Since I've sat down and started to write. Truthfully, I've been terrified to for fear of what I might say. Let me just get this straight: anything that I say on here that may seem offensive to you is not me meaning for it to be. I say what's on my mind; an aspect that I should perhaps learn to tone down but then again why? Most of us spend our entire lives half living-not taking chances and not saying what we really feel. Well that's stupid. 86400 seconds in day. Thats it. 525600 minutes. To you that may seem irrealevant but that is a factor for me. While living in Bangkok, I was only half living. I didn't say what I really felt, I wasn't honest-I lied, I decieved all because of this preconcieved notion that that was what it took to fit in. How wrong I was. Becuase of my actions, a lot of people there have the wrong first impression of me. It's sad but true and even more I really can't do a damn thing to change it. People really only get one chance in life and once you've screwed that up, well sorry no second chances. Bangkok is unforgiving of me, I am lucky to have the few amazing friends that I do there. They literally keep me going, to this day.
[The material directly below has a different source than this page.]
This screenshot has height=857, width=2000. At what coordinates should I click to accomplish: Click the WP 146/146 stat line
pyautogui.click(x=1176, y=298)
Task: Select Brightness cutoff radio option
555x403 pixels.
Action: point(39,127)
Moving to San Clemente was like a wake up call. My second chance and I was determined to make the most of it. & I think I did or at least I'd like to think so. I was definately an odd ball out moving here, people were skeptical at first of me but I think I've really found my little niche amidst the some 3000 kids that attend this school. Some of them are amazing and some I have yet to meet-but I'd like too. I'd like to think moving here has changed me for the better. The same things that once upset me in the past now don't even phase me. When I look at my life in Bangkok, I feel like an outsider looking in. I don't even recognize that person anymore and I'm not sure I want too. She and I are very different, I wish people there would see that.
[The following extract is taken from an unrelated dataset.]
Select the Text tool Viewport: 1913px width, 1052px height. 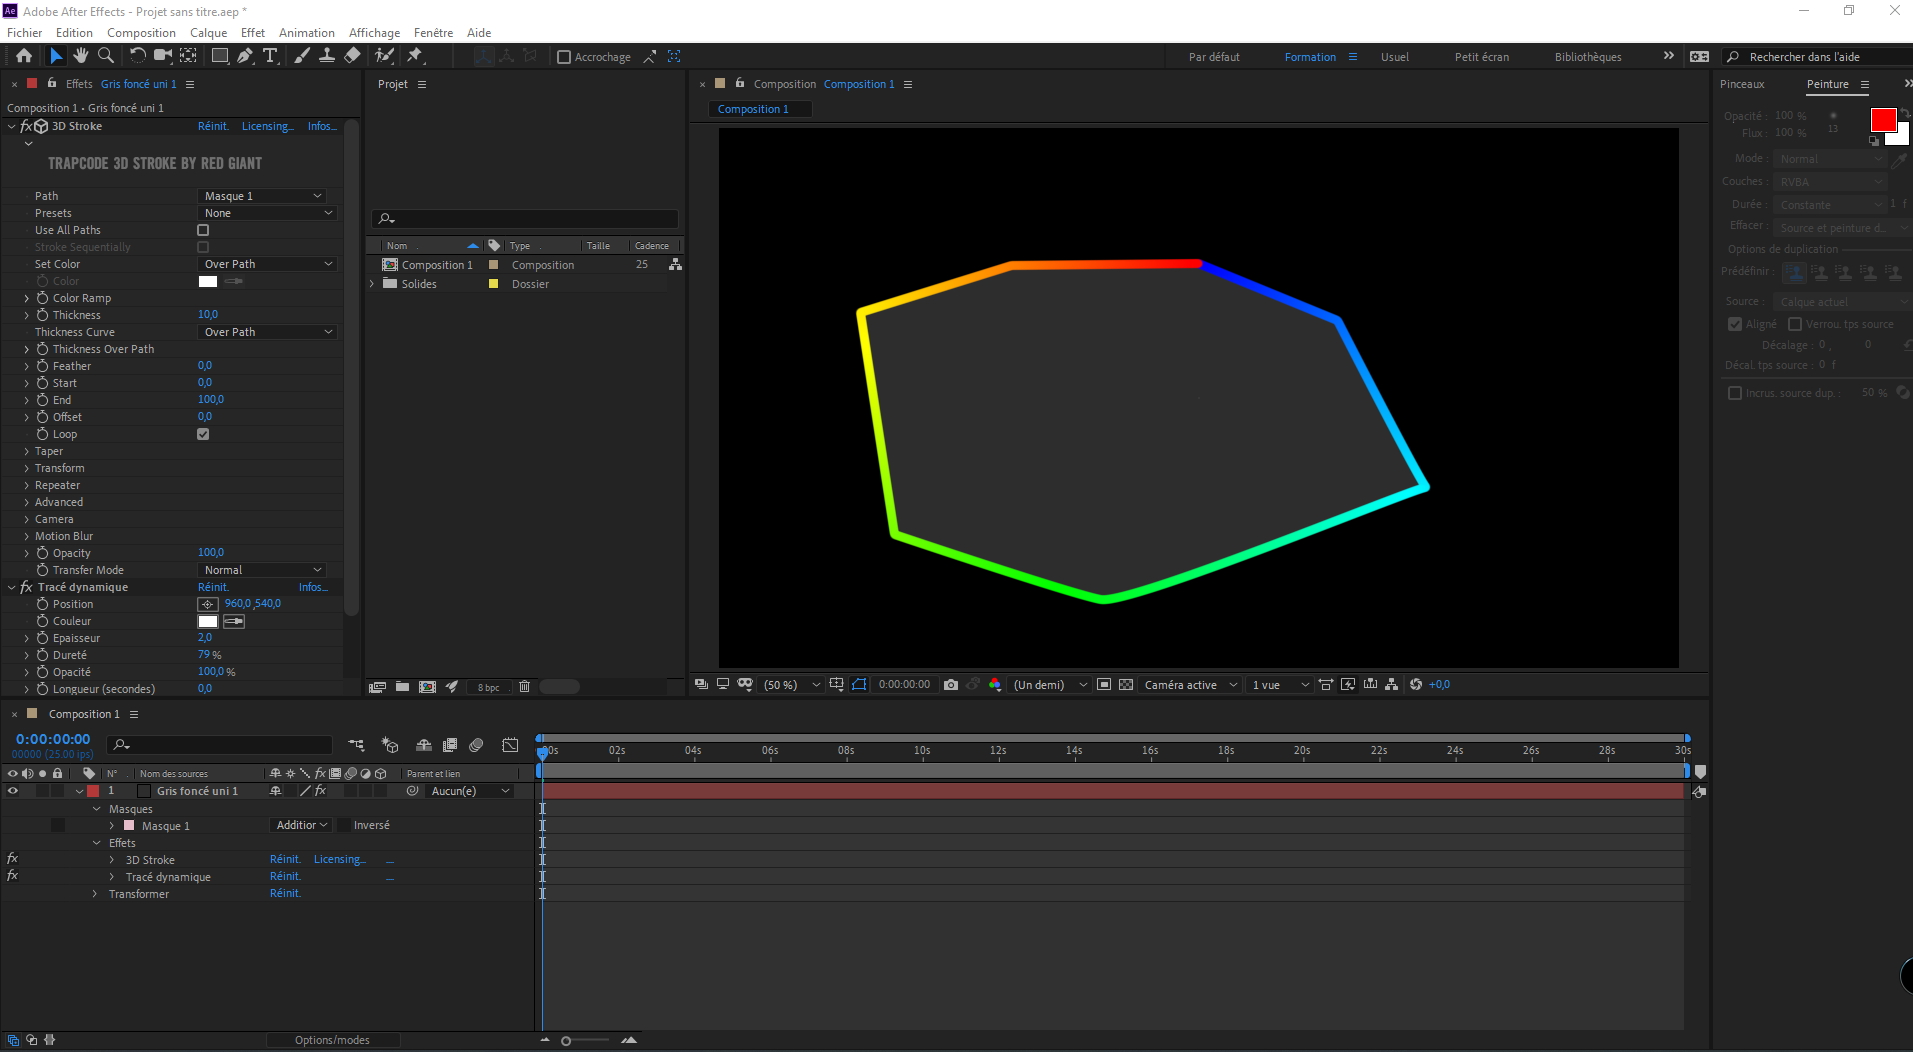(270, 56)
While I'm on the subject of Bangkok, I guess I better come out and say this now. To the lot of you who have poor judgement of me-I'm sorry. I'm sorry my actions caused you to percieve me this way, I'm sorry if I was ever mean, dishonest, or talked behind your back. I'm sorry if I hurt you. You can either choose to accept my apology or you can continue living life with this thought of me. Truthfully, I don't care anymore. I have too much good in my life to continue to dwell upon the past. I can honestly say that your opinions of me no longer matter. I don't live there anymore, I'm not apart of your world. Yet some of you have tried to drag me back in by writing negative things on my formspring. I will admit it hurt & sadden me to see some things that were written-especially the comments that I know personally came from a person I thought was one of my good friends. To that person (VH) I do not know what I did to cause you say such atrocious things to me. Your words caused me to question everyone in Bangkok. Friends that shouldn't have been were put under speculation because I let your words get to me. Well no mas. It's no question you and I are sharing our differences right now, mainly because we share one person who is very important in both of our lives. I feel like you're playing her. That's my honest opinion amoung others but I didn't come on here to belittle you. So moving on.
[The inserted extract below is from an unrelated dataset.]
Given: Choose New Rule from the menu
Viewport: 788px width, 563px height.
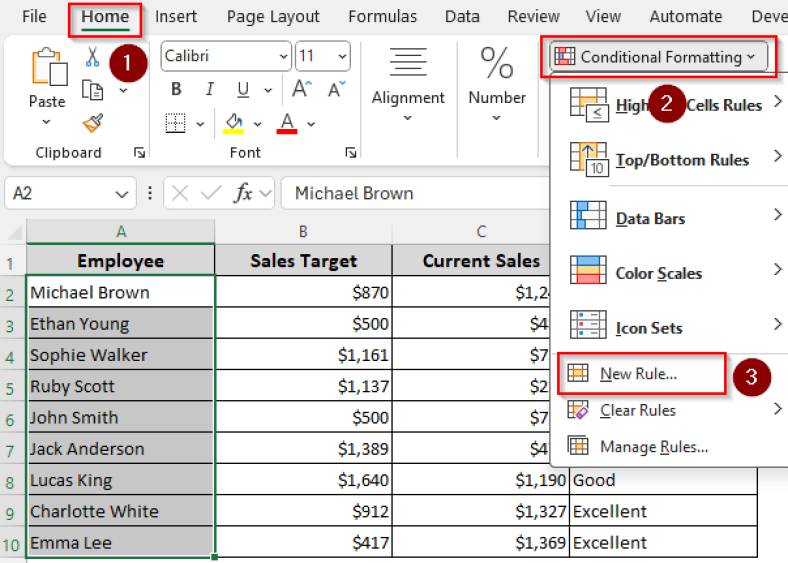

Well thats it for now I suppose. I feel like I'm closing a large chapter in my life and focusing in on the new one. Life is good, did I mention that? I've always wondered what true happiness felt like, I've always hoped that one day I would find it and finally I have. I know I'm not going to feel this way forever, hell tomorrow might be hell but whats life without its ups and downs right? To the people in my life who love me-thank you. it really means the world to me.